Critique
Alors que le folk-rock élégant et de Minor Majority, épuré en studio, fougeux sur scène, remplit les plus grandes salles de concerts de Norvège, le groupe est encore malconnu en France. Au lieu de se perdre en invectives à l'encontre des critères de l'industrie du disque de chaque pays, louons l'initiative commune du label Norvégien, Sonet, et du label français, Vicious Circle, chargé de la promotion Européenne du groupe, d'avoir décidé de pallier ce manque d'éclairage médiatique en concoctant Candy Store.
Car ce n'est pas un manque de qualité qui est à l'origine de ce manque d'intérêt. Comme le prouve les albums, tous impeccables et indispensables, du quintette d'Oslo, fragmentés ici.
Cette double compilation, sortie fin 2007 en Norvège et en février 2008 en France, propose donc sur un premier CD (appelé Side A) un best-of de seize des titres les plus représentatifs du son de Minor Majority, qui, il faut l'avouer n'a pas subit de bouleversement majeur depuis la création du groupe en 2000. De la pop raffinée de « Supergirl » (extrait de l'album Reasons To Hang Around, il a été l'un des morceaux les plus diffusés sur les radios norvégiennes en 2006) aux duos romantiques mais jamais pleurnichards avec la chanteuse Karen Jo Fields, complice du groupe depuis toujours (« Dancing in the back yard »), la voix et les compositions de Pål Angelskår, version lumineuse d'un Stuart A. Stapples, atteignent un équilibre qui touche à la perfection.
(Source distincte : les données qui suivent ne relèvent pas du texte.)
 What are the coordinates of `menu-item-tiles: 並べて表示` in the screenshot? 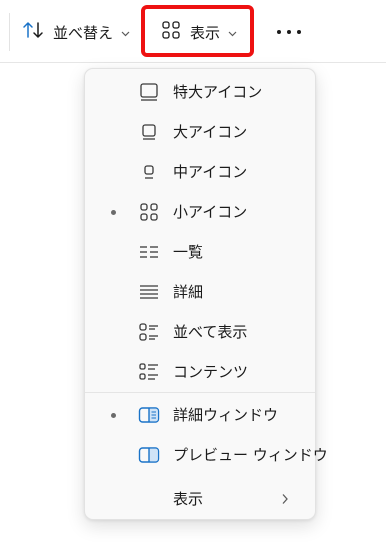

La face B (le second CD) est dédié aux aficionados qui trouveront des inédits, comme le superbe titre rock-country « Henry's Fuck Up », des démos comme « Don't Say You Love Me » ou quelque chutes (la plus insipide et mièvre « Somebody's Else's baby ») qui combleront leur appétit. En attendant la sortie probable en 2009 d'un cinquième album.